Article La Dépêche : « Broncan parle ! »
http://www.ladepeche.fr/article/2009/01/14/523559-Auch-L-ancien-manager-Broncan-s-exprime-sur-la-crise-du-FCAG.htmlQuel exceptionnel bonhomme que Henry Broncan.. !
Petit retour en arrière. Il quitte Auch sur un programme agenais oh combien alléchant : le bouclier de Brennus en trois ans.. C’est « Agen 2010 ».
Las, le sportif s’effondre et voilà la relégation. N’importe quel crâne aurait explosé. Celui de Broncan ne bronche pas. Il s’attelle au métier, comme la fourmi sait faire une fois que le pas du passant a détruit la fourmilière..
Avançons un peu dans l’histoire, on ne l’aime pas tant que cela à Agen, le petit père du peuple gersois. Les agenais ont souvent eu, comme ça, des regards souverains et hautains pour leurs voisins. On se demande « c’est qui, celui-là ? » certains ajoutent « ce petit vieux » et ils précisent « surtout dans sa tête », ils complètent par « voyez-vous, votre papi il nous la joue guerre de quatorze ; se rend-t-il seulement compte que des avions volent et que le rugby a changé ? » . Bon, voilà Broncan relégué aux premiers tâtonnements de la mécanique ; il aurait encore devant lui ses vaches dressées pour guider la première lieuse. Il rejoint le panthéon des archaïqueries inspirées, certes, mais passées..
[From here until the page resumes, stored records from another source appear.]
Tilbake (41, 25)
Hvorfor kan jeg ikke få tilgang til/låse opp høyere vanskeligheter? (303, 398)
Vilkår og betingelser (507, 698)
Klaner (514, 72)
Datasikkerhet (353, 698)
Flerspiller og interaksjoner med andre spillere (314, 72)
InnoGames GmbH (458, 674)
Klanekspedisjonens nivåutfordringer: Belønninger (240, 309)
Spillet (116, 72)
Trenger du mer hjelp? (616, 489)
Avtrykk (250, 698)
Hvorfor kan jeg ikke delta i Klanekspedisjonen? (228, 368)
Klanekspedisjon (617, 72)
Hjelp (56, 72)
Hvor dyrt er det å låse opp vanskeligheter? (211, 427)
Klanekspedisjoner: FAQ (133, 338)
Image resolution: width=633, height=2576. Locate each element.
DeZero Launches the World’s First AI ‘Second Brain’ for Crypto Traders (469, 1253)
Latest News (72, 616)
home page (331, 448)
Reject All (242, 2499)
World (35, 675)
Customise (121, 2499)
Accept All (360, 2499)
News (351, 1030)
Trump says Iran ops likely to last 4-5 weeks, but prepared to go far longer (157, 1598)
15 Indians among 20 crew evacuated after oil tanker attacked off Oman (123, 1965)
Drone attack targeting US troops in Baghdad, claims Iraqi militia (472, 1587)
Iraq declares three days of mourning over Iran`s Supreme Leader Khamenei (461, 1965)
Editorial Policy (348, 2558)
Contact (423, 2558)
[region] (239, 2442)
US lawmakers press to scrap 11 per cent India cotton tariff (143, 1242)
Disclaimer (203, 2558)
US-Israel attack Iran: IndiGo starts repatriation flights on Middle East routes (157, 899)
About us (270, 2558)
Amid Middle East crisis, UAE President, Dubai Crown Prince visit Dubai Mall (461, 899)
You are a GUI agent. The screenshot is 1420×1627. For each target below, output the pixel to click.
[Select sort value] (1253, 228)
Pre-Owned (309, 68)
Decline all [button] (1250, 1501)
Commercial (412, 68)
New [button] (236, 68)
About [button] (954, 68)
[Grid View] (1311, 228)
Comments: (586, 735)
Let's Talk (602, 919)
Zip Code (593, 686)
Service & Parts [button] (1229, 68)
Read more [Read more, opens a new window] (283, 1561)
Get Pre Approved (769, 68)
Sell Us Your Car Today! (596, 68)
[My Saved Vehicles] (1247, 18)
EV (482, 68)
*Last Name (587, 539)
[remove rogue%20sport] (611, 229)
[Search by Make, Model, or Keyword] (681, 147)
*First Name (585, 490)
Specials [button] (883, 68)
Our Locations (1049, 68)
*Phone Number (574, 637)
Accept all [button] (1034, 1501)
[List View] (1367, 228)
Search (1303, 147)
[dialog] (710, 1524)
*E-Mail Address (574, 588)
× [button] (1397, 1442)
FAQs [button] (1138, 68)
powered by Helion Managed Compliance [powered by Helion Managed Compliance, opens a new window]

Pour faire bon poids, voilà que se pointent Deyleau et Lanta, de vrais agenais, eux, qui savent l’orgueil et tout et tout, la modernité, les machines sans vapeur, les TGV, presque les ordinateurs.. Retour à la maison des enfants prodigues, et le vieux au fond de quelque puisard..
Le temps passe un peu, puis plus qu’un peu et si l’on consulte aujourd’hui les blogs du SUA, ce ne sont plus qu’éloges pour le trio, les nouveaux-anciens-venus et le patriarche.. Sans parler du sportif aux anges..
Que s’est-il donc produit en aussi peu d’années ? Pour que l’ancien bretteur sorti du fond de sa campagne agrège les résultats sportifs et les assentiments ?
Il s’est passé le temps, la patience, l’inimitable faculté de Henry à comprendre le rugby comme un horloger penché sur des « montres à complication » que seuls quelques artistes savent construire pendant parfois 5 années durant avant qu’elles ne donnent lune étoiles, signes zodiacaux et ascendants, plus mille autres paramètres rendant compte des marées, et pourquoi pas des hyménées ?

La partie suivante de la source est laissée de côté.